火曜日のバイトの無い日
メリークリスマス(間に合わなかったぜ
ときちゃんとさっちゃんと毎朝の登校中にめっちゃ絡まれた。
「昨日の夜の人って誰?」
「家政婦のバイト先の人」
ときちゃんの目がなんか怖い、何時もなら止めてくれるさっちゃんも前のめりで静観モードだ。
「普通バイト先の人は迎えに来たり送ってくれたり見つめ合ったりしません!」
「そんなこと言われましても」
まぁ確かに16時~20時までのバイトで一日三万円は破格の待遇だろうなぁ。根掘り葉掘り聞いてくるときちゃんに昨日やった仕事内容なんかを弁明していたら、通い妻じゃん!→援助交際じゃん!→光源氏じゃん!! っとどんどんヒートアップしてきた。
「私ののりちゃんが汚されちゃう!」
「いや、ときちゃんのじゃないからね」
ときちゃんにガクンガクンん揺すられた挙句に抱きしめられて、往来でセンシティブな事を叫ばれるのはちょっと困る、さっちゃんに助けを求めたら、さっちゃんはさっちゃんで真っ赤な顔になってぼんやりしていた、おーい帰っておいで、私はさっちゃんの妄想の中でどんな目にあっているんだ? 清い体だからね?
周りがザワザワしてきたので教室まで二人を引っ張っていくと、そこには見知らぬ先生らしき男が居た。

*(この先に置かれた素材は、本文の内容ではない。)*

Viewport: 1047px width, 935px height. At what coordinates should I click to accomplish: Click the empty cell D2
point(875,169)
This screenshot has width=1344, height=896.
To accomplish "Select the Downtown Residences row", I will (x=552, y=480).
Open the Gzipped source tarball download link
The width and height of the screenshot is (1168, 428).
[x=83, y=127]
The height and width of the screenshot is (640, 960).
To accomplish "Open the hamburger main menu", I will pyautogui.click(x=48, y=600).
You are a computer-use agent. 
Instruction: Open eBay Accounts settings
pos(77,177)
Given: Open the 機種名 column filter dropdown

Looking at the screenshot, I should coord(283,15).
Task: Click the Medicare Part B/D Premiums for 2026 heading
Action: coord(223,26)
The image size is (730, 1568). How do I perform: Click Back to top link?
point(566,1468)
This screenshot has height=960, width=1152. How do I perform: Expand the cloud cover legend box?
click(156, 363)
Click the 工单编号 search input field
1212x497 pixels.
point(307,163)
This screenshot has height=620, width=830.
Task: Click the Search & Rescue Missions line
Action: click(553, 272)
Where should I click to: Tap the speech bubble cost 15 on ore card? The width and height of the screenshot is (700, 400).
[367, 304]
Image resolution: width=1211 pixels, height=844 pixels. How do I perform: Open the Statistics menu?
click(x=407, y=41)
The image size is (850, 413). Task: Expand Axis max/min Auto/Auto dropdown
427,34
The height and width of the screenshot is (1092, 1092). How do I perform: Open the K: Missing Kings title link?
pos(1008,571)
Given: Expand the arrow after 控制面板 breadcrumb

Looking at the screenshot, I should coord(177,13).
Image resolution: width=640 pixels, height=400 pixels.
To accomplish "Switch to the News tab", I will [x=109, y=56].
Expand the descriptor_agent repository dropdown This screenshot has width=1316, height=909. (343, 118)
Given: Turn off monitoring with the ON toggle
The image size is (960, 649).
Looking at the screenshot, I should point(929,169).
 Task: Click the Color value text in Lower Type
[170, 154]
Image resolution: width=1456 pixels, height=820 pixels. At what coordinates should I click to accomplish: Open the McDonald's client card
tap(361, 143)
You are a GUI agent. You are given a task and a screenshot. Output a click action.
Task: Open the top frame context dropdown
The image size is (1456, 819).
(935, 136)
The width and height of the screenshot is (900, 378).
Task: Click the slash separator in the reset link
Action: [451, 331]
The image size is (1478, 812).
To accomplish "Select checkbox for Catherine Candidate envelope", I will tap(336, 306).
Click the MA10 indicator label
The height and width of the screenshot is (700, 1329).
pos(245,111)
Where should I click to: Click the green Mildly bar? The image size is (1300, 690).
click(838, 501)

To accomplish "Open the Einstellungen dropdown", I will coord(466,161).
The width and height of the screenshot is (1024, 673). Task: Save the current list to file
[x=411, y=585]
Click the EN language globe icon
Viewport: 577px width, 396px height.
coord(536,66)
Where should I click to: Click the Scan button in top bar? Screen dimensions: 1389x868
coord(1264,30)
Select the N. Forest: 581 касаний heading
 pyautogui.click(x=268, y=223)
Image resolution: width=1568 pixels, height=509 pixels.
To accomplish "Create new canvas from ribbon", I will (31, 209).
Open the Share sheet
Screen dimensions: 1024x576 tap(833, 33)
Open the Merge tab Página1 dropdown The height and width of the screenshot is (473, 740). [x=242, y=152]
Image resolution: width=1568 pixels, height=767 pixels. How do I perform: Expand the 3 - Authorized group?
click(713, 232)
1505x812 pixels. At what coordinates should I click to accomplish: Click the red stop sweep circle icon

まだホームルームの時間には余裕があるんだけど何だろう? とりあえず「おはようございます」とだけ言っておいて、通り過ぎようとしたら肩をつかまれた。
「君が七田紀子君だな」
「あ、はい、そうですけど……」
いやいきなり触んなよ、強制的に振り向かされて両肩をガッシリ掴んてくる、ネットりした視線が顔から胸元へと這いまわるのがわかってしまう、うひぃ気持ち悪い。
「大事な話があるから来なさい」
もう授業が始まりそうなんですが、というときちゃんの抗議を無視して先生らしき男は私の肩を抱いて教室から出てしまった。私の体重が軽すぎてこういう事されると簡単に動かされてしまう。っていうかさ、普通に触りすぎだろ、あんまりな出来事に脳がフリーズしてたわ、振りほどけそうだし、膝裏に蹴り入れて腕の関節決めたら簡単に制圧できそうだなぁと考えていたら、どうも目的地に着いたらしい。そこは校舎の突き当りにある空き教室だった。
「座りなさい」
「要件は何ですか?」
そう促されてパイプ椅子に座ると、先生らしき男は何か満足げにウンウンと何かに納得しながら私をネットり見ていた。
「先週の金曜日に張り出された中間テストのランキングで君は1位を取ったね、凄いじゃないか」
「見ていないので知りませんでした」
拍子抜けした先生らしき男は気を取り直してまだまだ続ける。
「君の学力は素晴らしい、聞くところによると君は家庭の事情で進学を諦めたそうじゃないか、私の受け持つ特進クラスに編入すれば奨学金を受けられ」
「いりません!」
サッと立ち上がってドアまでライトニングステップする、こいつドアに内鍵かけてやがる、ドアを開けて「まちなさ」「ダンジョン協会に就職します!」言い切ってから勢いよくドアを閉めて教室までダッシュした。
触られたところがなんか気持ち悪い。
くそう、なんかちょっと涙が出た。